Опять наступило неловкое молчание. Звягин ждал, когда брат уйдет, он чувствовал свое положение глупым, серым, сцену законченной неумно, неловко, даже вовсе не законченной. Ему казалось, что невозможно так проститься и уйти и никогда больше не видеть ее, снести оскорбительную небрежность, с которой она теперь толкнула его вон. Ему казалось, что еще можно что-то выяснить, чему-то помочь. Обида, которую он внутренне называл справедливым негодованием, ела его душу. Как, и это все? Хорошие слова исчезли, будто не существовали. Он уйдет и будет страдать, а она останется без боли и сделает то же с другим, если захочет.

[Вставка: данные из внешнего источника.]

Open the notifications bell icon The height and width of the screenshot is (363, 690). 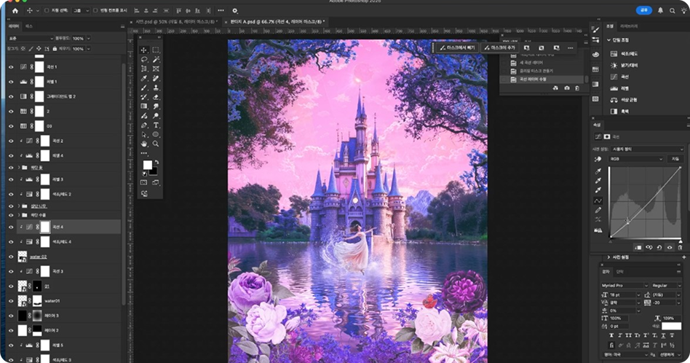pos(661,11)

Валентина была очень красива, с немного сжатыми, ровными бровями, с тенями опущенных ресниц и легким выражением нетерпения в лице. Звягину казалось, что он не любит ее больше, что она отвратительна ему в своей неуловимой и беззаботной неискренности. Любовь к ней вся переродилась в ярость и боль за себя. Ему хотелось сжать пальцами это тонкое горло под розовым бархатом, сжать еще сильнее, чтобы ей стало нестерпимо, чтобы она поняла, как можно страдать. Это было бы только справедливо.
— Я посижу с тобой, если ты никуда не собираешься, — сказал Иван Сергеевич.
Намек был ясен. Звягин понял, что брат не уйдет, — и подошел прощаться.
Валентине стало жалко Звягина. Она сделала несколько шагов и у двери произнесла тихо, ища слов и опять не находя их:
— Не сердитесь, Лев Львович, я не виновата. Я ничего не могу…
Она хотела снова взять его за руку, но тут жалость уступила место ее всегдашнему, не очень сильному, но непреодолимому чувству физической неприязни к этому человеку. Она не любила прикосновенья его слишком мягкой, маленькой, влажной руки. Несмотря на всю их дружбу, на его любовь, которая одно время давала ей удовольствие — она всегда избегала смотреть на выпуклый лоб под черными, гладкими волосами, на грубые губы и чуть блестящую кожу лица — он весь ей не нравился. И когда внутренняя связь исчезла — это чувство выступило сильнее и непобедимее.
— Я считаю нашу дружбу разорванной, — сказал Звягин холодно, видя, что ему больше ничего не остается. — Мне даже кажется — вы будете рады это узнать — что я вас больше не люблю…
Портьера резко колыхнулась — и он вышел. Валентина прислушалась — и скоро до ее уха долетел тупой и далекий стук наружной двери.